Using gene-editing to understand two mutations that cause congenital heart disease

Investigating the role of Dock6 and EOGT in cardiac development and congenital heart disease (Ms Emma Armitage)

People with Adams-Oliver syndrome (AOS) are often born with congenital heart defects, which are abnormalities in the heart structure. Recent studies found that two mutations - or faults - in molecules called Dock6 and EOGT can cause AOS, but the exact way these mutations affect heart development is not yet known. Dock6 and EOGT normally control the activity of two other molecules, Rac1 and Notch, which are both very important in normal heart development.

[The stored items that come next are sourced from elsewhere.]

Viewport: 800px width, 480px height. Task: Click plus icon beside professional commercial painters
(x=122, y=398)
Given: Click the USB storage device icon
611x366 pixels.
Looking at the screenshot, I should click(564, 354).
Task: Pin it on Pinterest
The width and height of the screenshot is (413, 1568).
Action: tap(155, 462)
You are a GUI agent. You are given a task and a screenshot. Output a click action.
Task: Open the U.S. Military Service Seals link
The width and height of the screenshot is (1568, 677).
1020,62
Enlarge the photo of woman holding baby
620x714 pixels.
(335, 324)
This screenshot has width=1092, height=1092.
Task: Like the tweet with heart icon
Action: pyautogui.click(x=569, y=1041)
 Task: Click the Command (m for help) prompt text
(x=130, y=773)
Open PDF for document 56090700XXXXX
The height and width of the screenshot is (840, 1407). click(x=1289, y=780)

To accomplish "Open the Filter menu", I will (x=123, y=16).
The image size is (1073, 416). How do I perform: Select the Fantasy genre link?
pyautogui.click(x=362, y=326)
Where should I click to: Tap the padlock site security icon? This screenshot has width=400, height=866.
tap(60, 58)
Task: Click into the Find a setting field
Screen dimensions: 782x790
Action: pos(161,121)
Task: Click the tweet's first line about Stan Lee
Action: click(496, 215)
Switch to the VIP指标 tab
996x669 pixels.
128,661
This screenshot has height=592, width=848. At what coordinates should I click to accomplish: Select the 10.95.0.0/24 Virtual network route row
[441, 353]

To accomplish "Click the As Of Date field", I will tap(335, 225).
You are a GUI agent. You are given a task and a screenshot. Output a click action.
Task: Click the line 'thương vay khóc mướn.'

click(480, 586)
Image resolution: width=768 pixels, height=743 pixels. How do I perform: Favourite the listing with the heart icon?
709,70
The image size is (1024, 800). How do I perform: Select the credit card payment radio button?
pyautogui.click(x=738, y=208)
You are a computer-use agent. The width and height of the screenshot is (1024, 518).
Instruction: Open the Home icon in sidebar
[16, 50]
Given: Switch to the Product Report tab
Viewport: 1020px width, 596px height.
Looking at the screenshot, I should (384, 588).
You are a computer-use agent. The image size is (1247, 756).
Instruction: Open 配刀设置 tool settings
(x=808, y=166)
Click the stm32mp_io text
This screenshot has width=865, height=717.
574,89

This study will use sophisticated gene-editing techniques in zebrafish to either remove the Dock6 and EOGT genes, or make very specific gene mutations similar to those found in people with AOS. They will then use state-of-the-art microscopes to analyse different aspects of heart development in the mutant zebrafish. Studying heart formation in zebrafish entirely missing the Dock6 and EOGT genes will reveal which stages and components of heart development these molecules are required for in normal heart development. In zebrafish with the AOS-like mutations, they could learn how this normal process of development goes wrong in people with AOS. Not only will this project reveal crucial insights into congenital heart defects that affect around 1% of all births, it will generate a zebrafish model of AOS that could help other researchers better understand how congenital heart defects form in people with AOS.